## TASK
Output the records exactly, with no line skipped.

## RECORD EXCERPTS
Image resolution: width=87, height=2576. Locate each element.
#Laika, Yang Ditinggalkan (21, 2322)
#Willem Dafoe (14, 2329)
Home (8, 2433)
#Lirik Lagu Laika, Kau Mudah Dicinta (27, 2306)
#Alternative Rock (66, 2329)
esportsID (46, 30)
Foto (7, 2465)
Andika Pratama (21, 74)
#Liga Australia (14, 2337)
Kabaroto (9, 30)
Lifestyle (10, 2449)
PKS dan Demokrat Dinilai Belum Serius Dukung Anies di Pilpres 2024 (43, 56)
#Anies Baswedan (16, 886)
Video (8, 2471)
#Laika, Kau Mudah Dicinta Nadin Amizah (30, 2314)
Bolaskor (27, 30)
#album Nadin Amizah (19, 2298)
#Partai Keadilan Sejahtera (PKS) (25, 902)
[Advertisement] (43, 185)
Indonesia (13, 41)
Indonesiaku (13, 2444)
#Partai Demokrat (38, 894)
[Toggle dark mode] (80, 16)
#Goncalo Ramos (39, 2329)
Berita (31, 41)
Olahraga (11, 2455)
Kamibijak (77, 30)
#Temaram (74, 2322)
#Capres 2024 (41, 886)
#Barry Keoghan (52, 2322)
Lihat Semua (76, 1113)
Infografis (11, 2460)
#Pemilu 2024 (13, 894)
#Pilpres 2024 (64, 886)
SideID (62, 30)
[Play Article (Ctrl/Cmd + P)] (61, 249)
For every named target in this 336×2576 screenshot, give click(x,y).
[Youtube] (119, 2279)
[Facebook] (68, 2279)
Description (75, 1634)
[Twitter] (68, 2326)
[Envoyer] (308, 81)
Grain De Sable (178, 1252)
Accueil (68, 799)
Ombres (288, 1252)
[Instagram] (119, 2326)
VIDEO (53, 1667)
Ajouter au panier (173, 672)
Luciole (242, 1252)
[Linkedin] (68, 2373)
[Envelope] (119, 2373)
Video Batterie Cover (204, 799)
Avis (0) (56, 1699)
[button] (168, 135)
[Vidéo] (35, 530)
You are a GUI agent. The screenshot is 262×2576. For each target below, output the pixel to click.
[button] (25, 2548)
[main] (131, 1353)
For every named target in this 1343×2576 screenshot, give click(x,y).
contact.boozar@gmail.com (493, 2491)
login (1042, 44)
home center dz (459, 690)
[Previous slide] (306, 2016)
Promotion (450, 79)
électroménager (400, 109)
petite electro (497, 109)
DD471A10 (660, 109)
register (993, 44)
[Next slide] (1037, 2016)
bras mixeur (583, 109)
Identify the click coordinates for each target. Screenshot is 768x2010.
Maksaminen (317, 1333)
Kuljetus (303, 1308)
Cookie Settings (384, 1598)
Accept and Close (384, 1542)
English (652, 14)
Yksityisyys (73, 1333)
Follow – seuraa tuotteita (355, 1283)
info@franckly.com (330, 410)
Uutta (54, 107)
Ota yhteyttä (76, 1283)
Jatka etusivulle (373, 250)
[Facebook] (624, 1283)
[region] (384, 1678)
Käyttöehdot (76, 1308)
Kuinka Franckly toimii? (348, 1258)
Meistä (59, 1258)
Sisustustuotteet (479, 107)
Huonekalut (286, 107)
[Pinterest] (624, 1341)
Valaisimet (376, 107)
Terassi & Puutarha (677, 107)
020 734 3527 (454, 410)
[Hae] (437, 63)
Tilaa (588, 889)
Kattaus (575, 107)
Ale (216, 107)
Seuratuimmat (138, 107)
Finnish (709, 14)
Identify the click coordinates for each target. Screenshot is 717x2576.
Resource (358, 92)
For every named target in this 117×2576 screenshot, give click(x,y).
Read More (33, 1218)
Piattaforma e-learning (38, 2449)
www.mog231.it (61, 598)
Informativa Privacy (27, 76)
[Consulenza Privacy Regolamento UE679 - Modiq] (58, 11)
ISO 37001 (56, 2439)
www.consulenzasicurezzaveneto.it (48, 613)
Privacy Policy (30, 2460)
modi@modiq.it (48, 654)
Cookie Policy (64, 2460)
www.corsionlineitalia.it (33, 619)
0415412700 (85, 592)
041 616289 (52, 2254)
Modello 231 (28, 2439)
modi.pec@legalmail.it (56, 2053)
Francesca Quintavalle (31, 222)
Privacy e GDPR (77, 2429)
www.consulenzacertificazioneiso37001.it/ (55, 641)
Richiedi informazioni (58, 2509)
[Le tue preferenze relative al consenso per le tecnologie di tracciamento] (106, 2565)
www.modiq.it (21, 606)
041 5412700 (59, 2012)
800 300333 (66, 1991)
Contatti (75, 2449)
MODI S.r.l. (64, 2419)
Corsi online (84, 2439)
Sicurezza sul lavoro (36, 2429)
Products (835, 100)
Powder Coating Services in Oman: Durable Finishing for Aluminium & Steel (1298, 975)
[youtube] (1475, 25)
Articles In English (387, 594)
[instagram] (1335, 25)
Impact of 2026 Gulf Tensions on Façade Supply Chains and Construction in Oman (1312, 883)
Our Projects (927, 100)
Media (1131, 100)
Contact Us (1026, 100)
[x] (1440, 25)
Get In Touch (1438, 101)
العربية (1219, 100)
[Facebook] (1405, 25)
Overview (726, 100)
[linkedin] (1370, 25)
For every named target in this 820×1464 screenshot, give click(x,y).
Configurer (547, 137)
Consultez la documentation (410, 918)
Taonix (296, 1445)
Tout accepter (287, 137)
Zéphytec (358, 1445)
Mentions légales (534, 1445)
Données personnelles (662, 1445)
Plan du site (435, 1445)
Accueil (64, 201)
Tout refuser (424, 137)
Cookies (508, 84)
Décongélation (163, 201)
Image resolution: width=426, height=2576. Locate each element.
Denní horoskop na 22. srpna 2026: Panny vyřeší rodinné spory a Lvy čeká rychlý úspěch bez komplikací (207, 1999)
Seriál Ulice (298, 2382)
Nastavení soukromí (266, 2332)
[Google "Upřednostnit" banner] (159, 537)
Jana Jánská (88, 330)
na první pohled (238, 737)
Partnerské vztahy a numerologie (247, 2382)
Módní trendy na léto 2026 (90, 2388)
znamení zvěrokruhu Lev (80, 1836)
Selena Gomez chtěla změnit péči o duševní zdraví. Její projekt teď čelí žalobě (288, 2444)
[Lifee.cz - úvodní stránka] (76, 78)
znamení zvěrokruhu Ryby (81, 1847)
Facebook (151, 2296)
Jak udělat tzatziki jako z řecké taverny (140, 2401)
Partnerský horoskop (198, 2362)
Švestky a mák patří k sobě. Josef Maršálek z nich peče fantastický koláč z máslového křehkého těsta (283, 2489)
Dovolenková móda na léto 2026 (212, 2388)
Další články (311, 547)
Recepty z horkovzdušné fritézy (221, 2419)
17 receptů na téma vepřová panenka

## SOLUTION TO THIS EXERCISE
Image resolution: width=87, height=2576. Locate each element.
#Laika, Yang Ditinggalkan (21, 2322)
#Willem Dafoe (14, 2329)
Home (8, 2433)
#Lirik Lagu Laika, Kau Mudah Dicinta (27, 2306)
#Alternative Rock (66, 2329)
esportsID (46, 30)
Foto (7, 2465)
Andika Pratama (21, 74)
#Liga Australia (14, 2337)
Kabaroto (9, 30)
Lifestyle (10, 2449)
PKS dan Demokrat Dinilai Belum Serius Dukung Anies di Pilpres 2024 (43, 56)
#Anies Baswedan (16, 886)
Video (8, 2471)
#Laika, Kau Mudah Dicinta Nadin Amizah (30, 2314)
Bolaskor (27, 30)
#album Nadin Amizah (19, 2298)
#Partai Keadilan Sejahtera (PKS) (25, 902)
[Advertisement] (43, 185)
Indonesia (13, 41)
Indonesiaku (13, 2444)
#Partai Demokrat (38, 894)
[Toggle dark mode] (80, 16)
#Goncalo Ramos (39, 2329)
Berita (31, 41)
Olahraga (11, 2455)
Kamibijak (77, 30)
#Temaram (74, 2322)
#Capres 2024 (41, 886)
#Barry Keoghan (52, 2322)
Lihat Semua (76, 1113)
Infografis (11, 2460)
#Pemilu 2024 (13, 894)
#Pilpres 2024 (64, 886)
SideID (62, 30)
[Play Article (Ctrl/Cmd + P)] (61, 249)
For every named target in this 336×2576 screenshot, give click(x,y).
[Youtube] (119, 2279)
[Facebook] (68, 2279)
Description (75, 1634)
[Twitter] (68, 2326)
[Envoyer] (308, 81)
Grain De Sable (178, 1252)
Accueil (68, 799)
Ombres (288, 1252)
[Instagram] (119, 2326)
VIDEO (53, 1667)
Ajouter au panier (173, 672)
Luciole (242, 1252)
[Linkedin] (68, 2373)
[Envelope] (119, 2373)
Video Batterie Cover (204, 799)
Avis (0) (56, 1699)
[button] (168, 135)
[Vidéo] (35, 530)
You are a GUI agent. The screenshot is 262×2576. For each target below, output the pixel to click.
[button] (25, 2548)
[main] (131, 1353)
For every named target in this 1343×2576 screenshot, give click(x,y).
contact.boozar@gmail.com (493, 2491)
login (1042, 44)
home center dz (459, 690)
[Previous slide] (306, 2016)
Promotion (450, 79)
électroménager (400, 109)
petite electro (497, 109)
DD471A10 (660, 109)
register (993, 44)
[Next slide] (1037, 2016)
bras mixeur (583, 109)
Identify the click coordinates for each target. Screenshot is 768x2010.
Maksaminen (317, 1333)
Kuljetus (303, 1308)
Cookie Settings (384, 1598)
Accept and Close (384, 1542)
English (652, 14)
Yksityisyys (73, 1333)
Follow – seuraa tuotteita (355, 1283)
info@franckly.com (330, 410)
Uutta (54, 107)
Ota yhteyttä (76, 1283)
Jatka etusivulle (373, 250)
[Facebook] (624, 1283)
[region] (384, 1678)
Käyttöehdot (76, 1308)
Kuinka Franckly toimii? (348, 1258)
Meistä (59, 1258)
Sisustustuotteet (479, 107)
Huonekalut (286, 107)
[Pinterest] (624, 1341)
Valaisimet (376, 107)
Terassi & Puutarha (677, 107)
020 734 3527 (454, 410)
[Hae] (437, 63)
Tilaa (588, 889)
Kattaus (575, 107)
Ale (216, 107)
Seuratuimmat (138, 107)
Finnish (709, 14)
Identify the click coordinates for each target. Screenshot is 717x2576.
Resource (358, 92)
For every named target in this 117×2576 screenshot, give click(x,y).
Read More (33, 1218)
Piattaforma e-learning (38, 2449)
www.mog231.it (61, 598)
Informativa Privacy (27, 76)
[Consulenza Privacy Regolamento UE679 - Modiq] (58, 11)
ISO 37001 (56, 2439)
www.consulenzasicurezzaveneto.it (48, 613)
Privacy Policy (30, 2460)
modi@modiq.it (48, 654)
Cookie Policy (64, 2460)
www.corsionlineitalia.it (33, 619)
0415412700 (85, 592)
041 616289 (52, 2254)
Modello 231 (28, 2439)
modi.pec@legalmail.it (56, 2053)
Francesca Quintavalle (31, 222)
Privacy e GDPR (77, 2429)
www.consulenzacertificazioneiso37001.it/ (55, 641)
Richiedi informazioni (58, 2509)
[Le tue preferenze relative al consenso per le tecnologie di tracciamento] (106, 2565)
www.modiq.it (21, 606)
041 5412700 (59, 2012)
800 300333 (66, 1991)
Contatti (75, 2449)
MODI S.r.l. (64, 2419)
Corsi online (84, 2439)
Sicurezza sul lavoro (36, 2429)
Products (835, 100)
Powder Coating Services in Oman: Durable Finishing for Aluminium & Steel (1298, 975)
[youtube] (1475, 25)
Articles In English (387, 594)
[instagram] (1335, 25)
Impact of 2026 Gulf Tensions on Façade Supply Chains and Construction in Oman (1312, 883)
Our Projects (927, 100)
Media (1131, 100)
Contact Us (1026, 100)
[x] (1440, 25)
Get In Touch (1438, 101)
العربية (1219, 100)
[Facebook] (1405, 25)
Overview (726, 100)
[linkedin] (1370, 25)
For every named target in this 820×1464 screenshot, give click(x,y).
Configurer (547, 137)
Consultez la documentation (410, 918)
Taonix (296, 1445)
Tout accepter (287, 137)
Zéphytec (358, 1445)
Mentions légales (534, 1445)
Données personnelles (662, 1445)
Plan du site (435, 1445)
Accueil (64, 201)
Tout refuser (424, 137)
Cookies (508, 84)
Décongélation (163, 201)
Image resolution: width=426, height=2576. Locate each element.
Denní horoskop na 22. srpna 2026: Panny vyřeší rodinné spory a Lvy čeká rychlý úspěch bez komplikací (207, 1999)
Seriál Ulice (298, 2382)
Nastavení soukromí (266, 2332)
[Google "Upřednostnit" banner] (159, 537)
Jana Jánská (88, 330)
na první pohled (238, 737)
Partnerské vztahy a numerologie (247, 2382)
Módní trendy na léto 2026 (90, 2388)
znamení zvěrokruhu Lev (80, 1836)
Selena Gomez chtěla změnit péči o duševní zdraví. Její projekt teď čelí žalobě (288, 2444)
[Lifee.cz - úvodní stránka] (76, 78)
znamení zvěrokruhu Ryby (81, 1847)
Facebook (151, 2296)
Jak udělat tzatziki jako z řecké taverny (140, 2401)
Partnerský horoskop (198, 2362)
Švestky a mák patří k sobě. Josef Maršálek z nich peče fantastický koláč z máslového křehkého těsta (283, 2489)
Dovolenková móda na léto 2026 (212, 2388)
Další články (311, 547)
Recepty z horkovzdušné fritézy (221, 2419)
17 receptů na téma vepřová panenka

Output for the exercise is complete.